Bromodomain and extra-terminal (BET) proteins target Moloney murine leukemia virus integration to transcription start sites

Abstract

A hallmark of retroviral replication is stable integration of the viral genome in the host cell DNA. This characteristic makes retroviral-derived vector particles attractive vehicles for gene therapy. However, retroviral integration is not a random process. Lentiviruses preferentially integrate in the body of active transcription units, while gammaretroviruses, including Moloney Murine Leukemia Virus (MLV), favour transcription start sites and CpG islands. In clinical trials using gammaretroviral vectors for gene therapy, leukemogenesis has been associated with integration of vectors near oncogene transcription start sites.
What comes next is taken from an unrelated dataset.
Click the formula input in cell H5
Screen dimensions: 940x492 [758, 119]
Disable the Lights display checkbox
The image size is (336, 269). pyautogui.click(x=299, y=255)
We found that the bromodomain and extra-terminal (BET) proteins (BRD2, BRD3 and BRD4) interact with MLV integrase and direct integration towards transcription start regions. BET proteins specifically bind and co-localize with the gammaretrovirus integrase protein in the nucleus of the cell. The interaction is gammaretroviral-specific and mediated by the integrase C-terminal domain and the BET extraterminal (ET) domain as determined by co-immunoprecipitation assays and in an Alphascreen assay using recombinant proteins. Interfering with chromatin interaction of BET proteins via specific bromodomain inhibitors JQ1 and l-BET decreases MLV virus replication and MLV vector transduction 5-to 10-fold, while HIV vector transduction is not affected. Analysis of viral DNA intermediates by quantitative PCR revealed a block at the integration step. In addition, bromodomain inhibitors do not have an effect on the late steps of viral replication. MLV integration site distribution analysis revealed a strong correlation with the BET protein chromatin binding profile. Finally, expression of an artificial fusion protein that merges the BET integrase binding domain with the chromatin interaction domain of the lentiviral targeting factor LEDGF/p75, retargets MLV integration into the body of actively transcribed genes, paralleling the Human Immunodeficiency Virus (HIV) integration pattern. Our results explain the molecular mechanism behind gammaretroviral integration site targeting and suggest methods for engineering gammaretroviral vectors with a safer integration site profile.